Typically when watching youth basketball, you see one of three different defenses:
- Man to Man
- Constant trap
Usually the better teams play man to man or constantly trap, while the weaker teams usually play zone to try and hide their deficiencies. Depending on your roster though, there are other interesting options that you might choose.
Point 4 Defense
Have you heard of a Box and 1? This is the opposite of that. Basically, what you do is put your tallest player in the middle of the lane on defense. Their sole goal is to stop layups and get rebounds, basically providing a help player at all times on close shots. They also act as intimidation for driving to the basket as usually they can block some shots if they’re tall enough.
The other 4 players then pick up their players man to man. But you’re saying, “One person will be wide open!”…exactly. Figure out their weakest player (or person who just cranks bad shots) and just leave him open. Let him shoot them completely out of the game. A lot of teams have a weak player that you can use against.

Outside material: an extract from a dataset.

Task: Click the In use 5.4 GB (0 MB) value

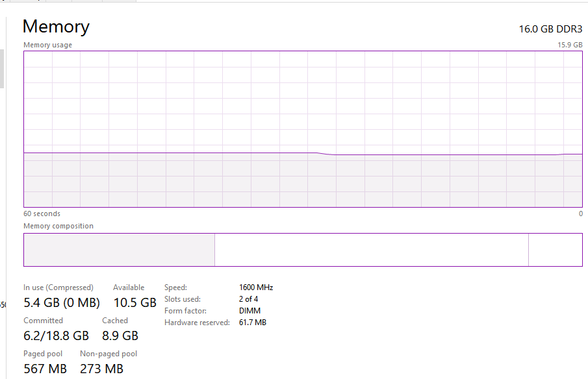Action: coord(62,302)
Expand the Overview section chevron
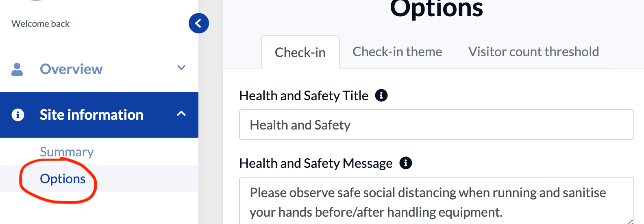 tap(181, 68)
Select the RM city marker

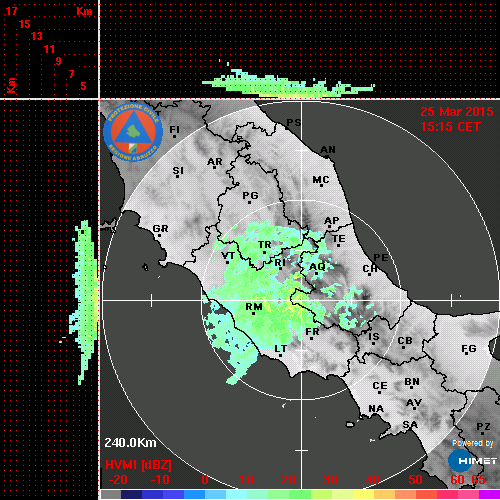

I made a video about it below:
Point 4 Trapping Defense
So you’re playing a team that has some inside players but has some weaker guards. This makes it hard to guard them inside as they have a size mismatch, so they dominate you on the boards when you try and play man to man or zone as they just rebound every shot they miss.
The key with this is to never even let them get a shot off. You put your best defender out front, right at the half court mark. Your tallest defender back in the middle of the lane. Then when the point guard dribbles up across half court, you pressure him with a trap or double team, trying to get him to throw a bad pass (or just steal it from him outright). If you have a good defender out front, you can get steal after steal from them for fast break layups. This effective takes their height advantage out of the game, as they can’t get the ball to them in a position where they can score easily (if their tall guys do get the ball, it’s usually 20 feet from the basket, and they’re usually not very strong dribblers). And if you steal for fast breaks, that takes their height away on defense. It allows you to really ramp up the scoring against a team you might lose to playing a normal defense.
I’ve also played defenses where we intentionally leave someone open if they’re a particularly shot happy player who can’t make anything (you know, the kid who shoots every time he gets the ball no matter where on the court he is?). Just let them win the game for you. I’ve seen other coaches use this as well, it’s pretty effective if the other team’s player is significantly worse than the rest of their team.